With the efficiency of long experience he will place tripod, lights and camera around the room while various functionaries look on.

The subject will pat his hair “Do I look alright? ”

“Yeah, you look fine,” our man will say as he consults his light meter. He’ll have to hurry to avoid a parking ticket.

He will manipulate his subject like a mannequin, raising his chin a centimeter, batting down a stray lock of hair and straightening his tie.

Then comes the moment of truth: “Well now,” he will say with manufactured cheer. A LITTLE SMILE!”

The hearts of assembled functionaries will flutter as the vice presidential mustache twitches. The photographer will press the shutter. His superb equipment will respond with an eye-searing flash. Two more flashes will follow as the photographer brackets his shots. The session will be over.

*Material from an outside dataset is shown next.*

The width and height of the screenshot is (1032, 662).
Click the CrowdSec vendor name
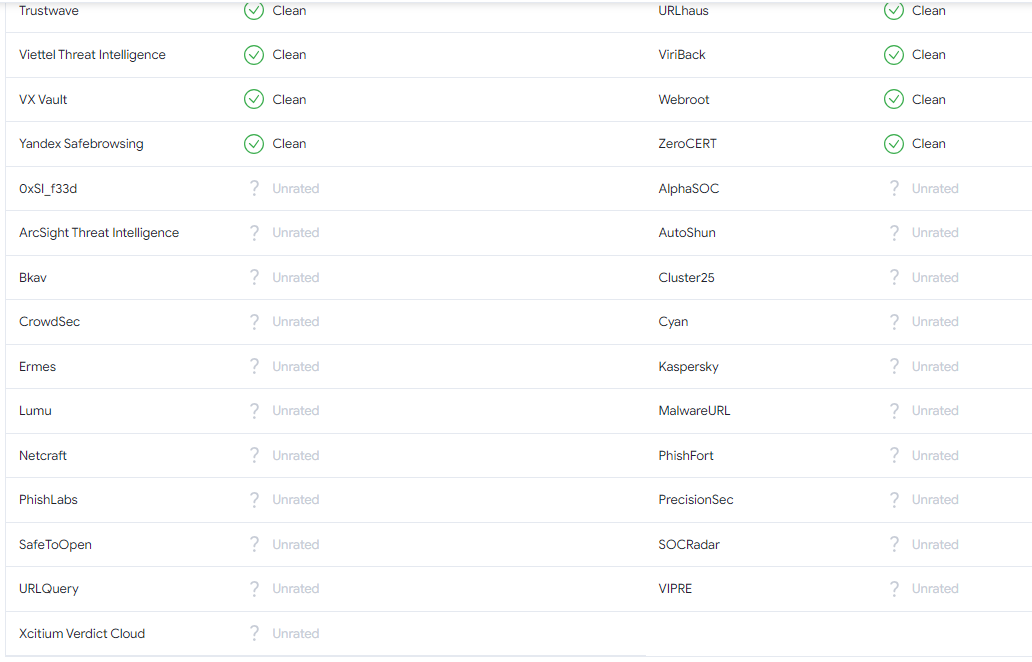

Later, the photographer or is assistant will make crisp, grainless prints of the vice presidential face as it looked at the moment of most opportune mustache-twitching.

So here, at last, is the point. All the equipment in the world won’t help you make a good portrait if all you can think of to do is ask your subject to smile.

Photographers have figured out all kinds of gimmicks to get rid of the deathly grimace that usually results on such occasions. I once read of a studio photographer who read poetry to his models. He said it made them look intrigued.

I asked a company director to recite the first poem he’d ever learned. He looked like an eight-year-old as he recalled the lines to a silly ditty about electricity. It was a good pic.

More thoughts on the manufacturing of pictorial spontaneity:

• Give our subject something to think about. I’ve asked people to perform mental tasks like counting backwards by 9s from 100 with varied results.

One young office girl looked sexy as she posed for a company head shot and revealed a suprising facility with numbers. Another stuck out her tongue.

• Give them something to sing about. People can look surporisingly angelic. One of my best-ever shots involved a lady welder who posed with her equipment and sang God Save The Queen.

• Get them to cock their heads. One of my most difficult subjects, a police chief, told me I had 30 seconds, then folded his arms and stared straight at the wall. I asked him to tilt his head about 20 degrees to the left and look directly into the lens. The manufactured quizzical expression made him look like a probing tough-minded cop.

• Pay attention to posture. I often tell subjects to keep their feet in one place and follow me with their eyes as I move around them. The subtle twisting of their bodies make the photo more dynamic.

• Hide behind your camera. Your nervousness vanishes as you look through the viewfinder concentrating on purely technical matters like lighting, depth of field and composition. When you see what you like, click.